UK Government focused on prevention to tackle violence against women – minister

The safeguarding minister has said she is “sick” of putting “nicer plasters on to ever growing scars” as the UK Government is set to announce its strategy to halve violence against women and girls (Vawg) in a decade.
Jess Phillips said ministers are focused on prevention as the plans include all children in secondary schools being taught about healthy relationships, with teachers trained to spot worrying behaviour in young men early on.
Children who show harm towards parents, siblings or in relationships will be signed up to behaviour change programmes.
Speaking on Times Radio Breakfast, the Home Office minister said: “One in eight women were victims of violence against women and girls last year and so I’m a bit sick, I have to say, as somebody who’s campaigned on this for many years, of just trying to put nicer plasters on to ever growing scars, and so we’ve got to – the Government is really, really focused on the prevention.”
On the measures announced jointly with the Department for Education for prevention in schools, she said they include targeted intervention to “stop that behaviour progressing into something that may end up even more sinister in the future”.
She added: “We have to build new models of how to do this because there isn’t just a thing I can grab off the shelf from another country.

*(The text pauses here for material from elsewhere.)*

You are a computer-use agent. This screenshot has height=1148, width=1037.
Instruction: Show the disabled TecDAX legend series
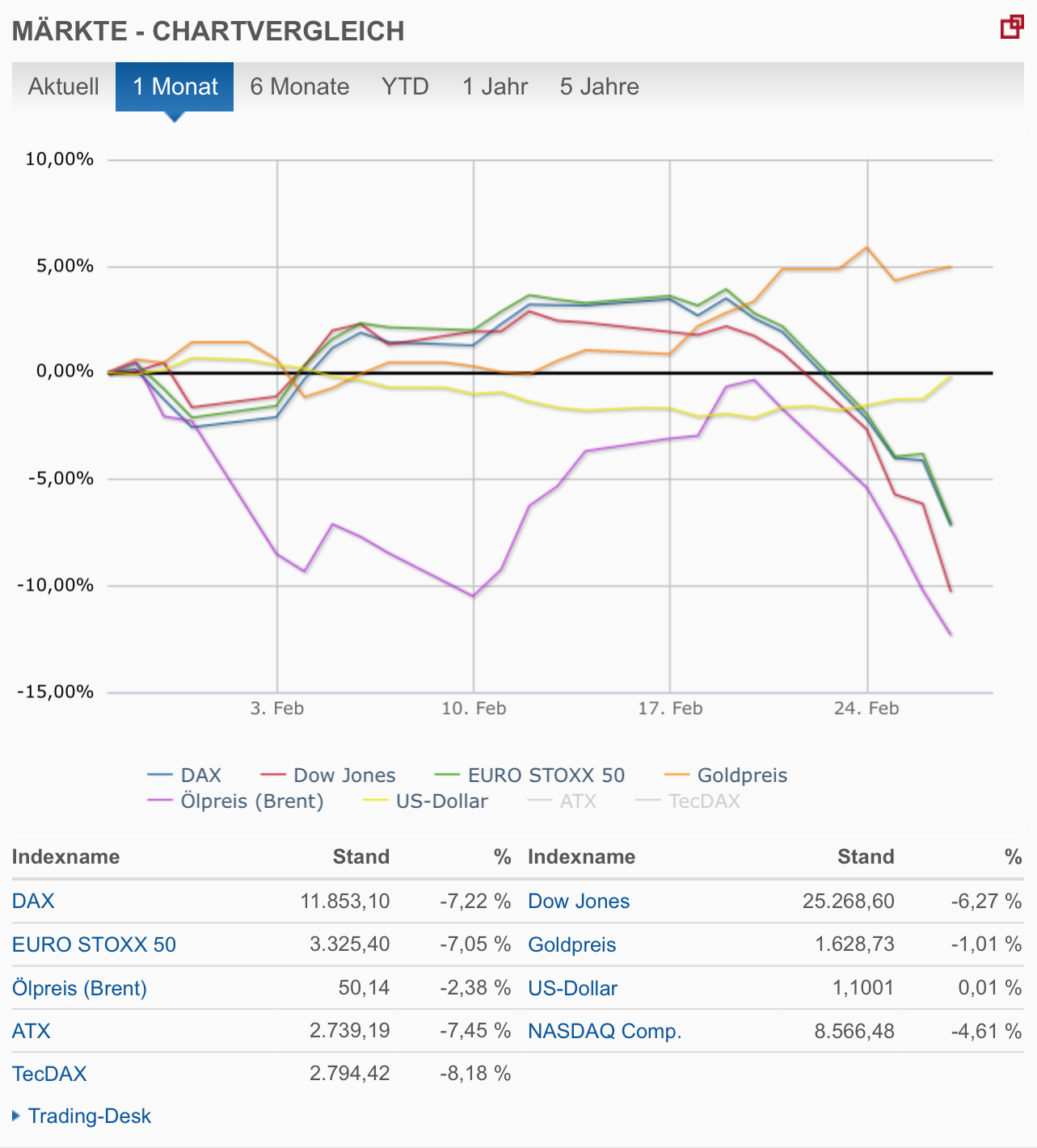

“We will be the first place to try and do this, and so we will find evidence-based interventions that work and we will offer those as resources to schools.”
Schools to take part in the teacher training pilot will be chosen next year, while ministers will aim for all secondary schools to teach healthy relationship sessions by the end of this Parliament.
A helpline will also be set up for teenagers to get support over concerns for their own behaviour in relationships.
It comes as Department for Education-commissioned research found 70% of secondary school teachers surveyed said their school had actively dealt with sexual violence and/or harassment between children.
Announcing the plan, Prime Minister Sir Keir Starmer had said: “Every parent should be able to trust that their daughter is safe at school, online and in her relationships.
“But too often toxic ideas are taking hold early and going unchallenged.
“This Government is stepping in sooner – backing teachers, calling out misogyny, and intervening when warning signs appear – to stop harm before it starts.
“This is about protecting girls and driving forward education and conversation with boys and young men, which is a responsibility we owe to the next generation, and one this Government will deliver.”
Measures already announced as part of the cross-government strategy also include introducing specialist rape and sexual offences investigators to every police force, better support for survivors in the NHS, and a £19 million funding boost for councils to provide safe housing for domestic abuse survivors.
The latest measures for educating children are backed by a £20 million package, with £16 million invested by the Government, which is working with philanthropists on an innovation fund.
Ms Phillips also told Times Radio the strategy will look at tackling misogyny in the online environment, and added: “When the full policies are announced in the violence against women and girls strategy, you will see that online harm, online harms to children are very, very much part of that.”
Responding to the announcements made for the strategy so far, domestic abuse commissioner for England and Wales, Dame Nicole Jacobs, said the commitments “do not go far enough” to see the number of people experiencing abuse start to fall.
She added: “Today’s strategy rightly recognises the scale of this challenge and the need to address the misogynistic attitudes that underpin it, but the level of investment to achieve this falls seriously short.”
Dame Nicole also said overburdened schools are not being equipped with the infrastructure they need to safeguard child victims of domestic abuse.
Paul Whiteman, general secretary of the National Association of Head Teachers, said schools already deliver relationships education through the curriculum but he welcomed specialist training for teachers, adding it is “something school leaders have long called for”.
He said training must be for teachers across all phases of education and he highlighted that schools are just “part of the solution”, with Government, health, social care, police and parents all having a “significant contribution to make too”.
Police and social services will be given new guidance on teenage relationships to tackle abuse, and the legal framework for domestic abuse will be looked at to address experiences of teenagers.
Sir Keir has meanwhile vowed to look at whether younger people should have recognition as domestic abuse victims following the murder of 15-year-old Holly Newton by her stalker ex-boyfriend in Hexham, Northumberland, in January 2023.